Reputation: 15562
Can a machine send n
network messages/packets (to n
destinations), simultaneously? Is there a upper bound on level of parallelism and what affects network's parallelism.
More specific, say there are 2 packets and four event, s1, r1 and s2, r2 denotes send/receive packet 1 and send/receive packet 2. When we send asynchronously (like s1, s2...r1,r2) and synchronously (s1...r1,s2...,r2), does it matter? Could total latency be shorten in the case of asynchronous send.
Upvotes: 0
Views: 149
Reputation: 490178
You basically have three choices:
A point to point message goes from one source to one destination.
A multicast message goes from the source, to the router, and from there gets distributed to the multiple recipients. There are some relatively intelligent switches (usually called "layer 2+" or something on that order) that can handle multicasting as well, but your average "garden variety" switch usually can't/won't handle it.
A broadcast goes from the source to everything else on the local subnet. There are a cople of ways this can be done. Probably the most common is to send to the address 255.255.255.255. Broadcasting is supported directly by Ethernet, which has a "broadcast" MAC address of FF:FF:FF:FF:FF:FF.
Note that IPv6 no longer supports broadcasting, but does have an "all hosts" multicast group that's vaguely similar.
Upvotes: 1
Reputation: 43698
Yes, they can.

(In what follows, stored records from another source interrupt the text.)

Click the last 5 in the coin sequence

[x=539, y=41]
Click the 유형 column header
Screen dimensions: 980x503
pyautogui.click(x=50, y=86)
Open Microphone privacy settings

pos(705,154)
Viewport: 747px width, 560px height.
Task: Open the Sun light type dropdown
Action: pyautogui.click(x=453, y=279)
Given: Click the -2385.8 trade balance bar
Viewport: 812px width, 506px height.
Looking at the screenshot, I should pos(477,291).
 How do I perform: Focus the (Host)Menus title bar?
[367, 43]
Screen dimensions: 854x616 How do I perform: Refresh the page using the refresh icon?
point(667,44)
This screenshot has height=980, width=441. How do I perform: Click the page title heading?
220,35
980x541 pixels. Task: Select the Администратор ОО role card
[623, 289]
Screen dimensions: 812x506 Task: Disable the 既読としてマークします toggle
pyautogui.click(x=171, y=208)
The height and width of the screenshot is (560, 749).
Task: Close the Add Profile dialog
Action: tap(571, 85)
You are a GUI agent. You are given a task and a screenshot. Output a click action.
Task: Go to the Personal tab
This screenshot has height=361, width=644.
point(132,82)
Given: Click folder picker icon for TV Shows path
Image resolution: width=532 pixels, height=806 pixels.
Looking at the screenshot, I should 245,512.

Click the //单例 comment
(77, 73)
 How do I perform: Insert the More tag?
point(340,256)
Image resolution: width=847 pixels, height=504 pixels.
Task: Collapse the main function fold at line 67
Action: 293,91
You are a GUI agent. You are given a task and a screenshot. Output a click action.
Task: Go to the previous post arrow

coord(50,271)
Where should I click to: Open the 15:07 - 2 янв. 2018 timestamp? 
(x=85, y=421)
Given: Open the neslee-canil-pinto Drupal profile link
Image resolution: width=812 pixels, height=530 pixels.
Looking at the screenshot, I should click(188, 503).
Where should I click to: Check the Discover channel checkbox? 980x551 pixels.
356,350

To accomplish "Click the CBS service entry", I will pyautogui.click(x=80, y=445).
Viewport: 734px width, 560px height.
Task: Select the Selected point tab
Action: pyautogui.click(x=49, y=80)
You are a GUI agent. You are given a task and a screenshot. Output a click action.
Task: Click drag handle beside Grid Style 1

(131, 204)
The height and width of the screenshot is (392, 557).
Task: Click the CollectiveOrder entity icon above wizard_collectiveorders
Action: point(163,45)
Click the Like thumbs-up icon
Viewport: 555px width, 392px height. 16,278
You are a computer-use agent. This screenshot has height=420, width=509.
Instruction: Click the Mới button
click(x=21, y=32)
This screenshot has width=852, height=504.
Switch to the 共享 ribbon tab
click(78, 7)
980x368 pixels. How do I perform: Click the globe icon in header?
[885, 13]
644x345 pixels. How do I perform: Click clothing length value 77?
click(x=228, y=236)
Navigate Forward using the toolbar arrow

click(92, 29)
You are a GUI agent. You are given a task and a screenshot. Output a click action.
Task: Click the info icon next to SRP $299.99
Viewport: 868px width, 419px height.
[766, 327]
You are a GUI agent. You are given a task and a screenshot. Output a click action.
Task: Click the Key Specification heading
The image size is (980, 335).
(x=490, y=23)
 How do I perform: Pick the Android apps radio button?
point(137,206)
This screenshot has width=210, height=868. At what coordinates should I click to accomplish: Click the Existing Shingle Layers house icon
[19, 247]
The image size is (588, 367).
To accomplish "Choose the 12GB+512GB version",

A NIC just transmits the frames the driver tells it to, and does it as soon as it can. NICs don't care about destinations.
Higher layers (e.g: TCP) are responsible for retransmissions, and have their own buffering. NICs usually can have several frames ready to be sent, but they stay little time in the NIC, as soon as the medium is free, and the NIC has transmitted a frame without collisions, it can take another frame ready for transmission.